ACTION ITEM |
Retype the material exactly, ending with the line containing "Focus the terminal".
(Beginning of TASK INPUTS)
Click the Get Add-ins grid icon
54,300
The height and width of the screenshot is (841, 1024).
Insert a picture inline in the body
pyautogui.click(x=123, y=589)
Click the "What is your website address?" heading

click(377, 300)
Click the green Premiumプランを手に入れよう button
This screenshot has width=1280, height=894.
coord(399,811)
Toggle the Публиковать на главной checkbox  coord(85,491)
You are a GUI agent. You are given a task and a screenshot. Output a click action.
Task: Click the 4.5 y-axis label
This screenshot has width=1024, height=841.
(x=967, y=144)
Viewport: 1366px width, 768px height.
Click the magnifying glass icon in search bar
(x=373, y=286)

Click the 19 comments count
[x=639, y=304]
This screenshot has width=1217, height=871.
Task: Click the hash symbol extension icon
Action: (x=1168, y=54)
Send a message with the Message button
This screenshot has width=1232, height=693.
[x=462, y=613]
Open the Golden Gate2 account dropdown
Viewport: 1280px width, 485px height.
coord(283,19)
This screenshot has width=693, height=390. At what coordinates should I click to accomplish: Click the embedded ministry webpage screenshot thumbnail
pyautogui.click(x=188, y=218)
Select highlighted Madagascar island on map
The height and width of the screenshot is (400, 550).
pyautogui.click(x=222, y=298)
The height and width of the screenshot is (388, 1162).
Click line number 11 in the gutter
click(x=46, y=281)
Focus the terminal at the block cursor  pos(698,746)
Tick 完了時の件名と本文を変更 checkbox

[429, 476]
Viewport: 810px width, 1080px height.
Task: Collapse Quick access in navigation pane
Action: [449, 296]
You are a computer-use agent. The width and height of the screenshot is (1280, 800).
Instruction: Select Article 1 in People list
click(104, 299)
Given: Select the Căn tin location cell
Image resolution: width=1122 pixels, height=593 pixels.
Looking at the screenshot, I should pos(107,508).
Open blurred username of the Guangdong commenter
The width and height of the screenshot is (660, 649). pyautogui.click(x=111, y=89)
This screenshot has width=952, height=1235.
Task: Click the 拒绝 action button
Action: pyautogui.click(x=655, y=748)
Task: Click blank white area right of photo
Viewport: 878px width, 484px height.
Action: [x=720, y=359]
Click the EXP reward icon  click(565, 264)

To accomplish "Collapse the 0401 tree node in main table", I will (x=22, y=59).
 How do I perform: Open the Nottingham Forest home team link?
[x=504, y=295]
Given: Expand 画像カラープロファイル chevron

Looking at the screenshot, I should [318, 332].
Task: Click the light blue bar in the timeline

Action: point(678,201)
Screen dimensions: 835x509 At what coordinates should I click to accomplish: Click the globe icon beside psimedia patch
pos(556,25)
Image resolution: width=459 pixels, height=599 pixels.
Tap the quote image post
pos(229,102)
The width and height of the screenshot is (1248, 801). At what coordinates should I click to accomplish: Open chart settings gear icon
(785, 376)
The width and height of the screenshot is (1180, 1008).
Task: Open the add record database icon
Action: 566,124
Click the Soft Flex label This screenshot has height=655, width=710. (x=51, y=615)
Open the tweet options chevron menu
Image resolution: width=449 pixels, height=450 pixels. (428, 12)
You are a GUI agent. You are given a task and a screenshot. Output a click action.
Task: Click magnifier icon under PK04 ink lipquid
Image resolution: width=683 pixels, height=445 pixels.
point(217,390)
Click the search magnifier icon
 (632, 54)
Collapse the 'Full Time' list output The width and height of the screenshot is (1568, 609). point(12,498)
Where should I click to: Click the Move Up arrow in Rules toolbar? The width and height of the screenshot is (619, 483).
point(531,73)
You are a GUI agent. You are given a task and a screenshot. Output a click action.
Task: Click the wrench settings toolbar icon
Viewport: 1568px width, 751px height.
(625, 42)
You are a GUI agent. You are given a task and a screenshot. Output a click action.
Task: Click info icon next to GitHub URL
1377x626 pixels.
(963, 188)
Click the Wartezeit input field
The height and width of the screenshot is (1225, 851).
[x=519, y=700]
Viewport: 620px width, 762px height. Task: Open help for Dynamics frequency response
(End of TASK INPUTS)
REPLY TO THE EXERCISE |
Click the Get Add-ins grid icon
54,300
The height and width of the screenshot is (841, 1024).
Insert a picture inline in the body
pyautogui.click(x=123, y=589)
Click the "What is your website address?" heading

click(377, 300)
Click the green Premiumプランを手に入れよう button
This screenshot has width=1280, height=894.
coord(399,811)
Toggle the Публиковать на главной checkbox  coord(85,491)
You are a GUI agent. You are given a task and a screenshot. Output a click action.
Task: Click the 4.5 y-axis label
This screenshot has width=1024, height=841.
(x=967, y=144)
Viewport: 1366px width, 768px height.
Click the magnifying glass icon in search bar
(x=373, y=286)

Click the 19 comments count
[x=639, y=304]
This screenshot has width=1217, height=871.
Task: Click the hash symbol extension icon
Action: (x=1168, y=54)
Send a message with the Message button
This screenshot has width=1232, height=693.
[x=462, y=613]
Open the Golden Gate2 account dropdown
Viewport: 1280px width, 485px height.
coord(283,19)
This screenshot has width=693, height=390. At what coordinates should I click to accomplish: Click the embedded ministry webpage screenshot thumbnail
pyautogui.click(x=188, y=218)
Select highlighted Madagascar island on map
The height and width of the screenshot is (400, 550).
pyautogui.click(x=222, y=298)
The height and width of the screenshot is (388, 1162).
Click line number 11 in the gutter
click(x=46, y=281)
Focus the terminal at the block cursor  pos(698,746)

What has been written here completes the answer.